# Source passage:
*****

Ask ChatGPT how many times the letter 'r' appears in the word 'strawberry' and there is a reasonable chance it will get it wrong. This is not a cherry-picked gotcha but a symptom of something fundamental: large language models do not process language the way humans do, and the mismatch between their apparent fluency and their actual mechanics is the single most important thing to understand about the technology reshaping white-collar work.

The counting problem stems from tokenization, the process by which models break text into digestible chunks. When you type 'strawberry,' the model might see it as 'straw' and 'berry,' or some other subdivision that bears no relationship to individual letters. It never sees three discrete r's lined up for counting. It sees statistical patterns learned from billions of text fragments, and it predicts what a helpful response to your question would look like based on those patterns. Sometimes the prediction lands on the right answer. Often it does not.

The prediction machine

Every response from a large language model is, at its core, a sophisticated autocomplete. The system has ingested vast quantities of human writing and learned which words tend to follow which other words in which contexts. When you ask it to explain quantum entanglement, it is not retrieving information from a database or reasoning through physics principles. It is generating text that statistically resembles how humans have written about quantum entanglement in its training data.

This is why the same model can write a serviceable essay on Kantian ethics and then confidently assert that a salmon is a mammal. Both outputs are predictions about what text should come next. One happens to align with reality because humans have written accurately about Kant. The other fails because the statistical patterns around animal classification are apparently less robust than the model's confidence suggests.

The fluency trap

Human brains are wired to associate fluent language with understanding. When someone speaks articulately about a subject, we assume they comprehend it. Large language models exploit this heuristic ruthlessly, not through any intent but through their design. They are optimized to produce text that sounds right, which is a very different objective than producing text that is right.

This creates a peculiar danger: the better these systems become at mimicking human expression, the harder it becomes to identify their failures. A clumsy chatbot that mangles grammar is easy to distrust. A system that writes with the polish of a professional editor but occasionally fabricates citations requires a more vigilant form of skepticism.

*****

# Actions to take:
1 - In the passage on large language models, what process causes the trouble with counting letters?
2 - Copy word for word the stretch of the passage on large language models from "This is why" through "that is right.".

*****

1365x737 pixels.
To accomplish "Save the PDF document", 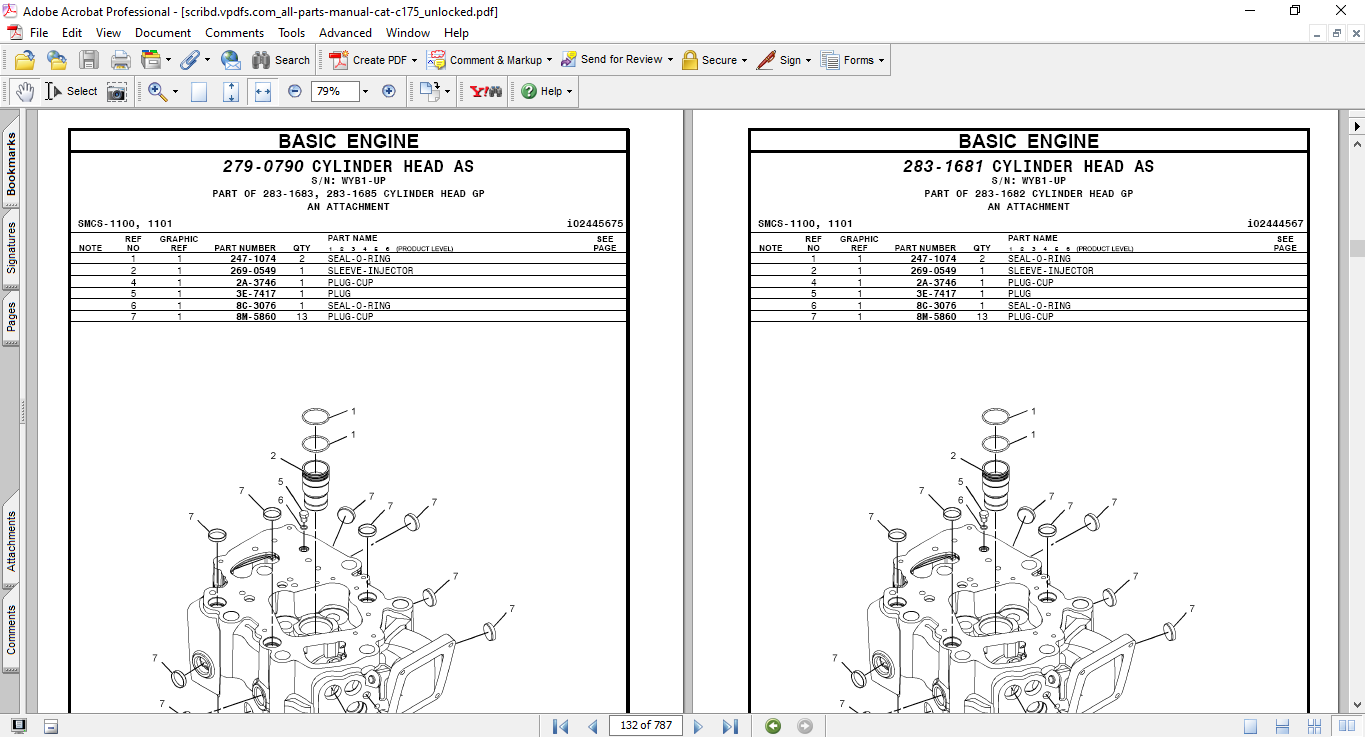I will point(89,59).
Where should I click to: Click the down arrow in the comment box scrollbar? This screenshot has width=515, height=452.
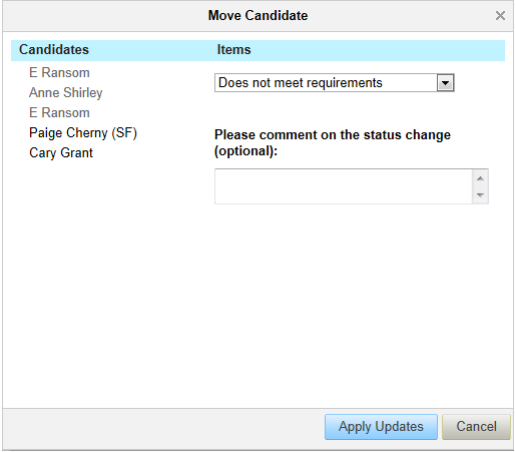click(480, 195)
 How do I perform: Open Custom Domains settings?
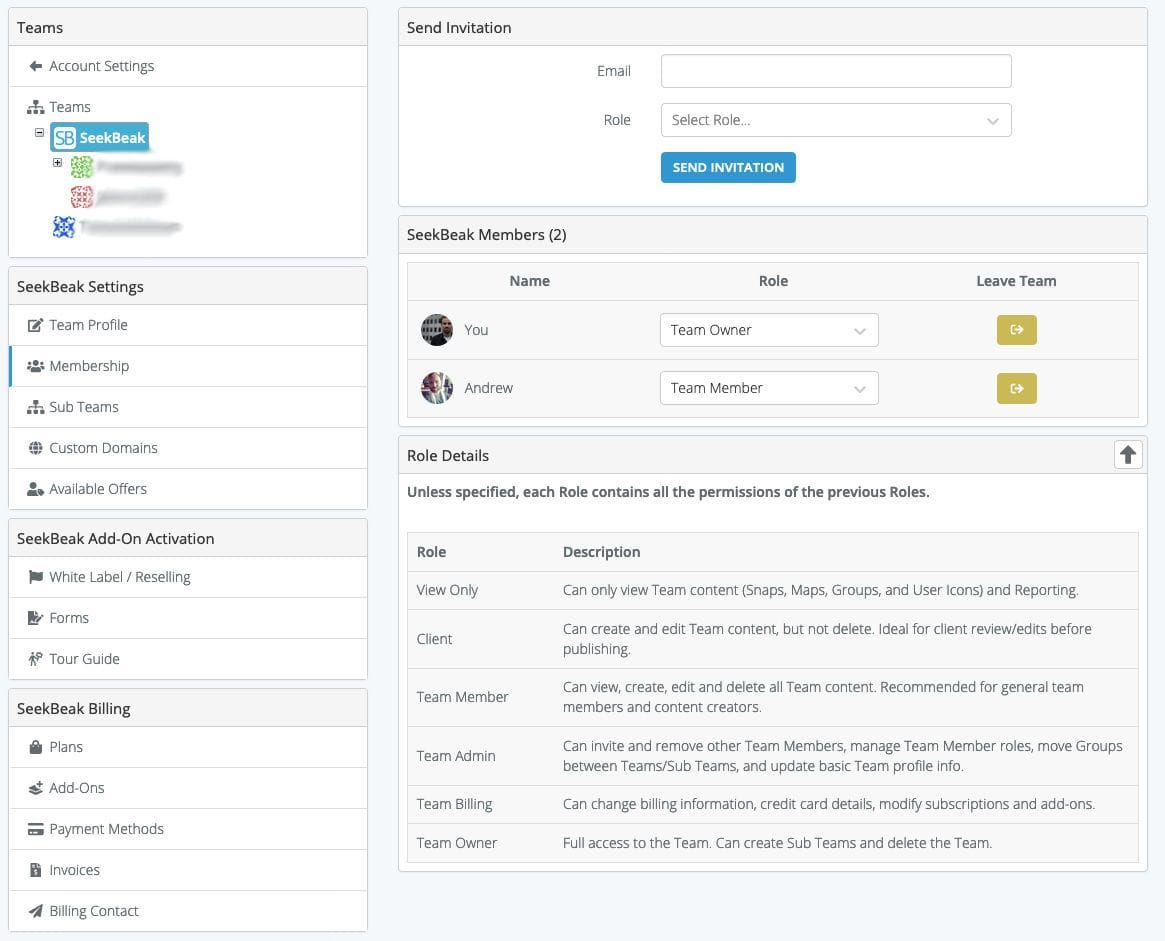coord(103,447)
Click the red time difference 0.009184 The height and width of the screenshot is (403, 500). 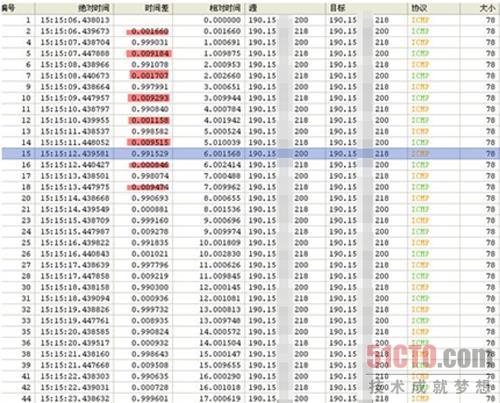pos(150,54)
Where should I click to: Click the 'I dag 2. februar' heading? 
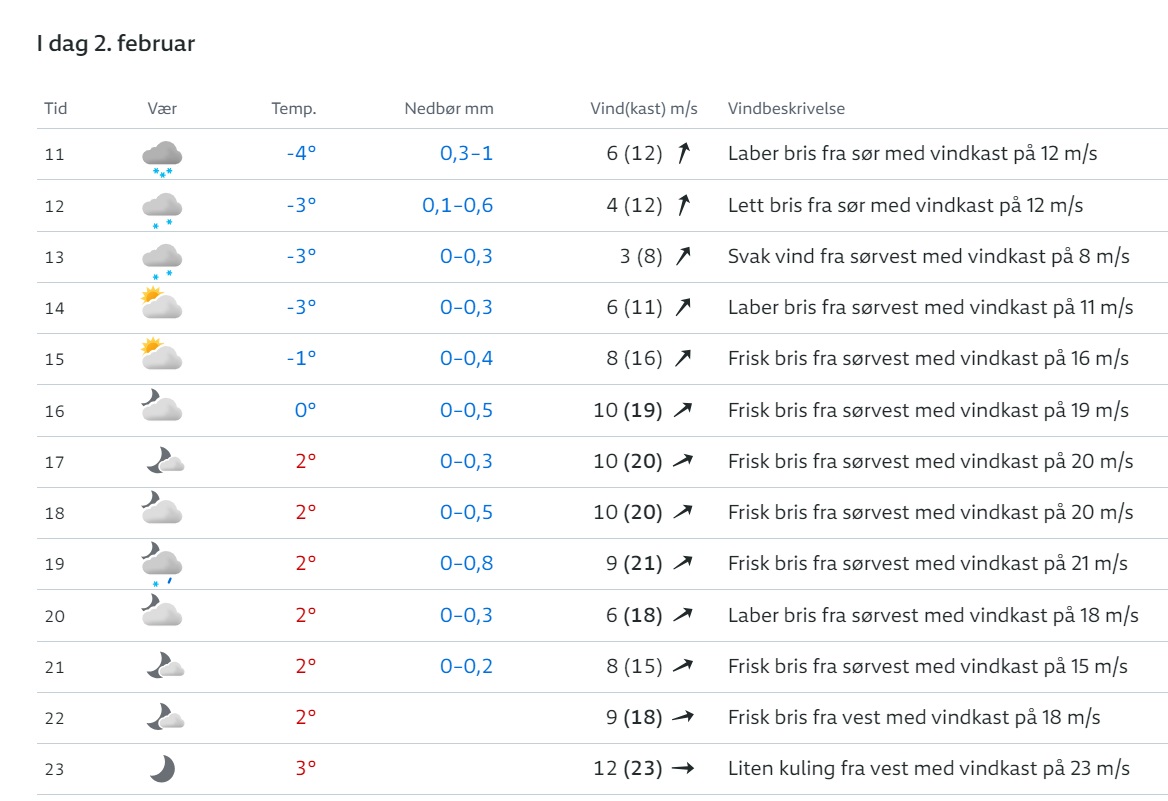[x=115, y=43]
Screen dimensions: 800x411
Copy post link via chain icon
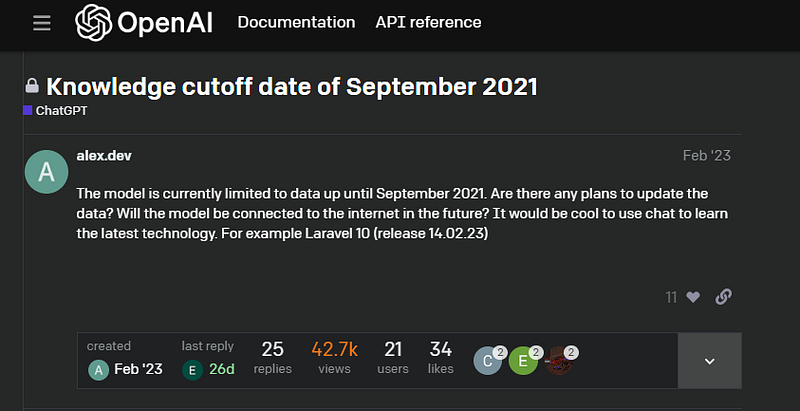(x=724, y=297)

*****

# Replies:
1 - Tokenization, the process by which models break text into digestible chunks.

2 -
This is why the same model can write a serviceable essay on Kantian ethics and then confidently assert that a salmon is a mammal. Both outputs are predictions about what text should come next. One happens to align with reality because humans have written accurately about Kant. The other fails because the statistical patterns around animal classification are apparently less robust than the model's confidence suggests.

The fluency trap

Human brains are wired to associate fluent language with understanding. When someone speaks articulately about a subject, we assume they comprehend it. Large language models exploit this heuristic ruthlessly, not through any intent but through their design. They are optimized to produce text that sounds right, which is a very different objective than producing text that is right.